▶ [TASK DESCRIPTION]: Please recast the lines of the items below as a JSON list of strings, one string per line, with blank lines left out. Omit the pictures from your answer.

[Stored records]
** START **

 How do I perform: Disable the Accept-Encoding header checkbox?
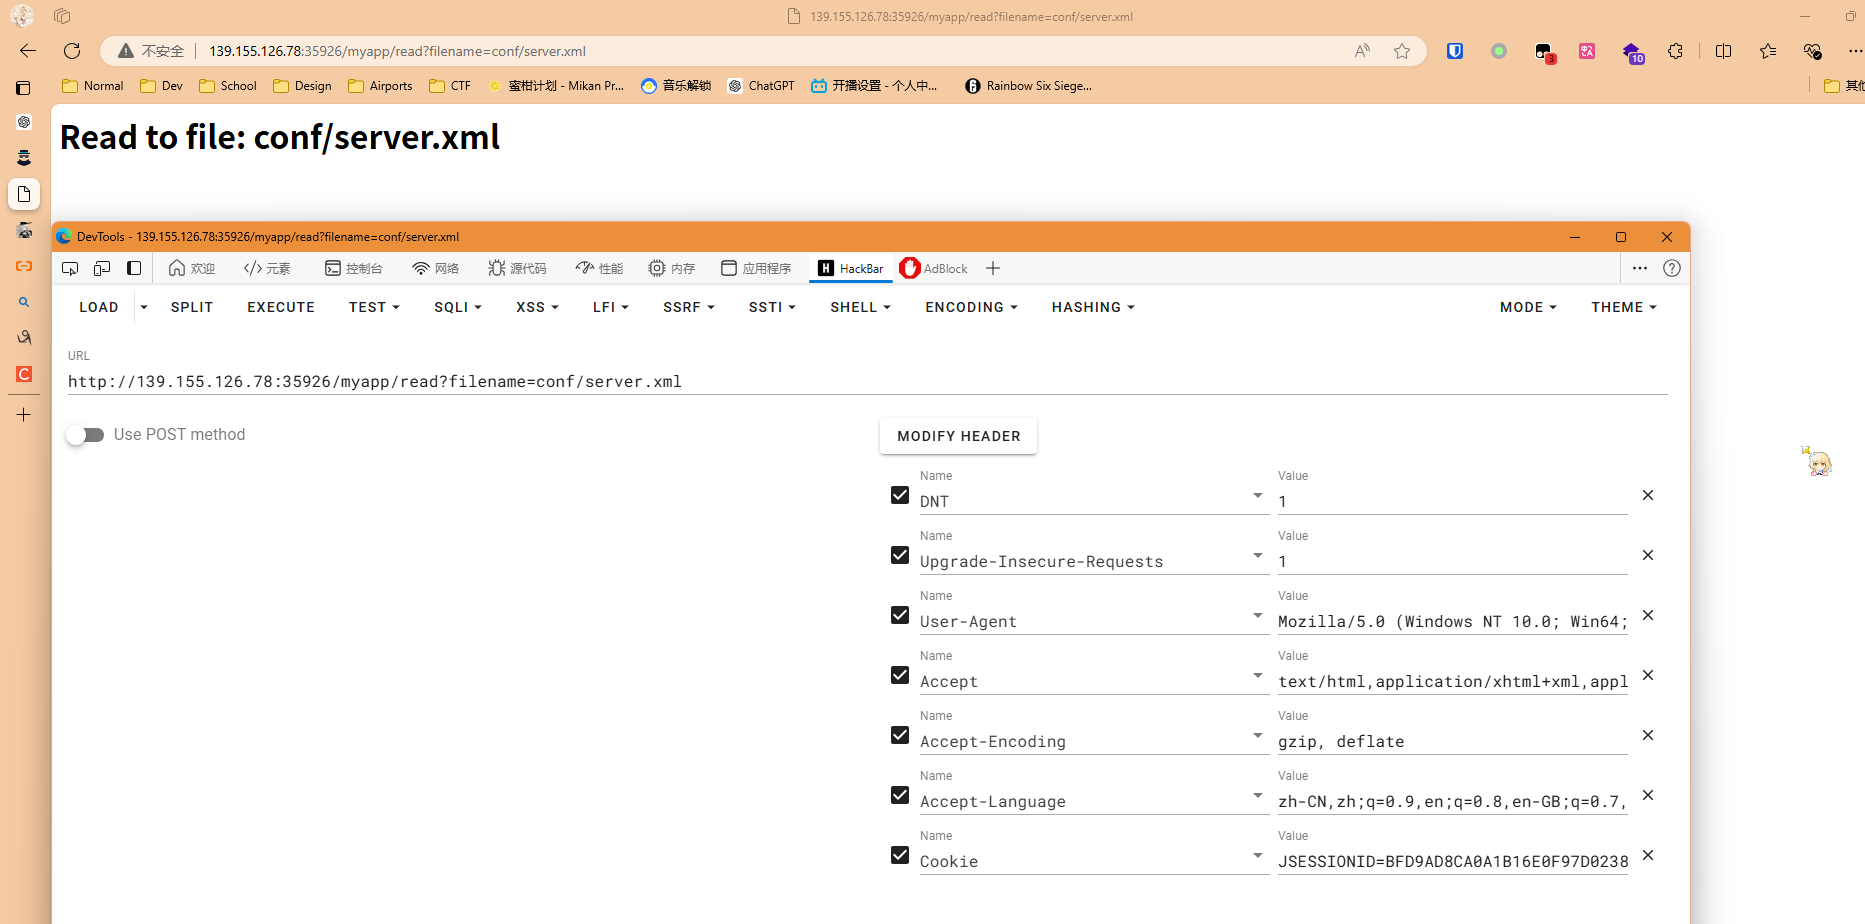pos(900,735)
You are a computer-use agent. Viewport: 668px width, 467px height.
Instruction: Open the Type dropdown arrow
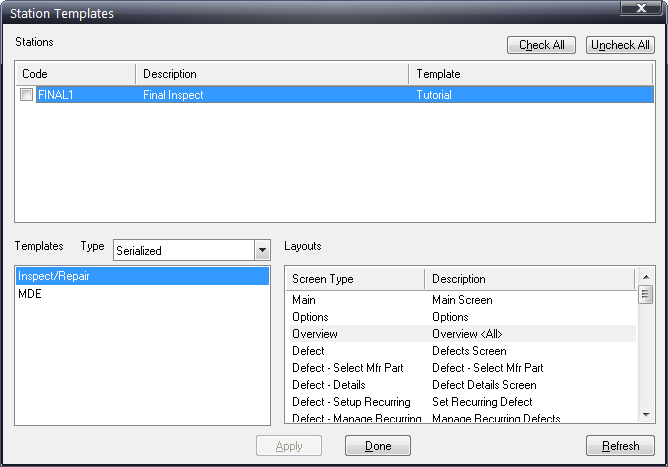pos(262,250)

** END **

▶ [FINAL RESULT]:
[
  " How do I perform: Disable the Accept-Encoding header checkbox?",
  "pos(900,735)",
  "You are a computer-use agent. Viewport: 668px width, 467px height.",
  "Instruction: Open the Type dropdown arrow",
  "pos(262,250)"
]